U.S. Investing: Corporate Leadership
Don’t be fooled by reports of besieged corporate leaders; it is only a preview of coming attractions. The latest executive compensation surveys reveal that, by at least one key measure, the infatuation with corporate leadership reached record levels in 2004. According to Mercer Human Resource Consulting, the average CEO bonus rose to a new high of $1.14 million. The bonuses represent a 46% increase from 2003. Based on CEO compensation, the bear market has yet to begin. Some formerly beleaguered leaders, like Martha Stewart, are also back on the high ground of 1999. Even though she’s been in jail, Stewart’s star is soaring, with the landing of roles in two TV shows and a company stock that has soared back to heavenly heights. After collapsing to about $5 near the lows of October 2002, Martha Stewart Living Omnimedia shares rose to $37, right where they were one day after MSO came to market in October 1999. MSO’s price/earnings ratio cannot be calculated because the firm lost $7.5 million in the fourth quarter of 2004. It expects to lose more than twice that amount in the first quarter of 2005.

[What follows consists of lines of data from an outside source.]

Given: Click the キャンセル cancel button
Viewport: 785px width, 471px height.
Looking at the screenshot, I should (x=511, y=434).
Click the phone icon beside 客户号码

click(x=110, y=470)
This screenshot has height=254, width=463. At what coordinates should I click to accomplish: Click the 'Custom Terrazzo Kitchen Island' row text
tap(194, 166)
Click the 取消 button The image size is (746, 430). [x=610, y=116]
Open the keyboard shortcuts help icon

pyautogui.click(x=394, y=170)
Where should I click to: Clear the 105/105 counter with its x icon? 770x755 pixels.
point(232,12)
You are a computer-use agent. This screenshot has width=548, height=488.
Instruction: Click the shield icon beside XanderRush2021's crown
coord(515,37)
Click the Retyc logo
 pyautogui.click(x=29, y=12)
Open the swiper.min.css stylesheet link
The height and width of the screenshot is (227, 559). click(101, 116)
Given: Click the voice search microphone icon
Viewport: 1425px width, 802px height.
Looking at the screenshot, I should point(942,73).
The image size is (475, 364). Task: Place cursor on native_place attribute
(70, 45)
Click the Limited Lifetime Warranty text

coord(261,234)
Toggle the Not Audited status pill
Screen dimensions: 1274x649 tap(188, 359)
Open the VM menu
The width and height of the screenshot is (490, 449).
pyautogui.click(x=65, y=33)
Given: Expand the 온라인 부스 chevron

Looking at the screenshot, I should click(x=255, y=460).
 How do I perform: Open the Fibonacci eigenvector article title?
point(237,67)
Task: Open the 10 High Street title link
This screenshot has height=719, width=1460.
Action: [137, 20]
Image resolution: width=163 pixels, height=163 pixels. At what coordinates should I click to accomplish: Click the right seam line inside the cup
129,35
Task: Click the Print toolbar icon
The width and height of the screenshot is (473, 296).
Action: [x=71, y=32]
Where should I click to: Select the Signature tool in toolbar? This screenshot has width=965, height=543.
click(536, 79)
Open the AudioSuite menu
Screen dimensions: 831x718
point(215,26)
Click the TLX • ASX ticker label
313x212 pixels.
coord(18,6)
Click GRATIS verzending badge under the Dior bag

“Jail can give beaten CEOs and burned-out celebrities the martyr’s halo,” explains Thursday’s Washington Post. As long as the trend is rising, MSO can bask in its optimistic potential of the future. But Stewart’s smiling visage on the cover of the March 7th Newsweek suggests that another peak is near. A similarly beaming Martha appeared on a January 2000 cover of Business Week, just as the Dow was topping. Newsweek says Stewart will emerge from prison “thinner, wealthier and ready for prime time,” but the early celebration over her “recovery” is a sure sign that the countertrend rally is ending. As the bear market reasserts itself, Stewart will find her return to the business world a lot less accommodating than her jail cell. According to a February 11 story about the “Evolving Saga of America’s CEO,” CEOs took their lumps in January when 92 got the boot or retired, the highest figure since February 2001 when 119 CEO changes took place. “The CEO is on the hot seat,” says John Challenger, who heads a Chicago outplacement firm. “Mistakes aren’t forgiven.” That goes double for Martha Stewart because bull market favorites tend to get singled out for special attention on the downside.